I fell into the wall behind me as six more people entered the room, including Dr. Caldwell. I watched them all work, calling out orders and performing chest compressions.

My hands clasped on my chest and I begged God to help her, begged Him to give us just a little bit more time. I knew it was selfish, but I hadn’t gotten to live with her at my side yet. A day of normal life with her felt too little, too brief. Tears cascaded down my face as their movements turned exaggerated, slow.

I hadn’t gotten to show her His world yet. I hadn’t gotten to give her the moon or the stars or a ring. I hadn’t gotten to marry her, have a honeymoon or children with her. I hadn’t gotten to experience life yet and I couldn’t see a life without her. I didn’t want to know a life without her.

I knew I was young, we were young, but it didn’t matter to me. When you know, you know. I knew Caroline Hunt was supposed to grow old with me. I foresaw nothing but misery without her.

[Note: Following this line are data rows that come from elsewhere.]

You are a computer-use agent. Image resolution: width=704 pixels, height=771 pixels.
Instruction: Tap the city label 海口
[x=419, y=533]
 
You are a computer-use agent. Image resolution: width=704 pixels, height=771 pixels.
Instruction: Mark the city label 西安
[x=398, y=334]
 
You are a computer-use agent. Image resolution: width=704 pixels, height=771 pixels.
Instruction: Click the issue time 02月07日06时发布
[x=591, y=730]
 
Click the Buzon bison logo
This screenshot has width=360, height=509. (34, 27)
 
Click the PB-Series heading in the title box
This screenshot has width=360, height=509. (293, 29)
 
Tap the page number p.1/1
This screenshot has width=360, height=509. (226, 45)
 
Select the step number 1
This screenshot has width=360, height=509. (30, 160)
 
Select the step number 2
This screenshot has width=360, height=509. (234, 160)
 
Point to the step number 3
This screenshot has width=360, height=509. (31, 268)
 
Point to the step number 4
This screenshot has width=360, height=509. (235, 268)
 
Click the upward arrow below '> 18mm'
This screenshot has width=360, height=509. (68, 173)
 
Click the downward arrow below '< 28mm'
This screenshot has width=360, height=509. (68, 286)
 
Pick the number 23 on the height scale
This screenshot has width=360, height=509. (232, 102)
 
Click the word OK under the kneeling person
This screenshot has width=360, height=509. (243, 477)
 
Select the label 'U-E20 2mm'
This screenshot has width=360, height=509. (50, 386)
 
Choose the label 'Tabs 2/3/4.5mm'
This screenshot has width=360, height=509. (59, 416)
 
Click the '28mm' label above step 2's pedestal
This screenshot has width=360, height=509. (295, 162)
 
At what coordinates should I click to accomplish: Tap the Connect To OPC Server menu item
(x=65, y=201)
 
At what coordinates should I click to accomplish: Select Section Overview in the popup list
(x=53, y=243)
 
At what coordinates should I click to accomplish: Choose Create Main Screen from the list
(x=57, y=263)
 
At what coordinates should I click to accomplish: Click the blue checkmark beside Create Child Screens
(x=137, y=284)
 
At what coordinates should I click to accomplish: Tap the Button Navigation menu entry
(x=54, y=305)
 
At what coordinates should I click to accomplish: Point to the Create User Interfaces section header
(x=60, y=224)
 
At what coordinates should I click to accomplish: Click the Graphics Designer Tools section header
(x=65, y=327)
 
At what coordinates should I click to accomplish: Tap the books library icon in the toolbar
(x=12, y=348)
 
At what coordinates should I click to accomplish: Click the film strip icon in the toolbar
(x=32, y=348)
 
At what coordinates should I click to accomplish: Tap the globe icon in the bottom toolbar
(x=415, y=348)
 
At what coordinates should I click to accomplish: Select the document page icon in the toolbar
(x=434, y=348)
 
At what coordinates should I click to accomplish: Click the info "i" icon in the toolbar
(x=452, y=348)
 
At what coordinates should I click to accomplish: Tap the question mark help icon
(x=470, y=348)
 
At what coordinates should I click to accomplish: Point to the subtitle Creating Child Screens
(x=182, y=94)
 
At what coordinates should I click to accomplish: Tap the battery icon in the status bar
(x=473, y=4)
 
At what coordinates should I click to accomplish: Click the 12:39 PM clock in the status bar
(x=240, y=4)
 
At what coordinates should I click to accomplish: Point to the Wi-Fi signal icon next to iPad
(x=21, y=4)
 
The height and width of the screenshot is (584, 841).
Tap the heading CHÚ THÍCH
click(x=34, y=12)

Life on Earth is fleeting. It’s a gift, but when God wants you, He will take you. It’s not meant to be a punishment...Cricket’s words hung in the air above me like a tangible weight.

I nodded, ready for whatever God wanted. “I won’t question you,” I told Him. “I accept it, always.”

And then a beep rang through the room, indicating her heart was beating. She was alive, barely, but she was alive. I thanked God and sat against the wall, waiting as they stabilized her, intubated her and hooked her to a ventilator.

When most everyone was out of the room, except for her personal nurse and Dr. Caldwell, I finally spoke.

“What happened?”

“Her body is starting to shut down, Spencer.”

I nodded.

“Can you still operate? If I’m a match, can you still operate on her in this condition?”

“It’s riskier but yes, it’s her best bet at life.”

Again, I nodded. Words were escaping me.

“When do I find out if I’m a match?”

“The panel meets this afternoon. We should have an answer then.”

“Good,” I said, tired beyond belief.

The nurse and Dr. Caldwell left me with her, and I finally used that time to break down. I buried my face in her limp palm, kissed the top of her hand and memorized every pore. I spoke into her ear, not sure if she could hear me, but I did it anyway.

“I love you, Caroline Hunt.”

I sat back down and breathed deeply, resting my head by her leg and keeping my hands on her skin. I just wanted to be near her. I just wanted to save her, and I couldn’t do that by myself.

No amount of money could save her entirely. Nothing I really had worth giving could save her, except my kidney and a faith that God would save her if it was His will.

Ellie came into the room crying and I stood and hugged her fiercely. Emmett, Jonah and Bridge as well as a few of the other hands like Pete and Drew sat with us. We had too many in the room, but the staff there didn’t have the heart to kick us out.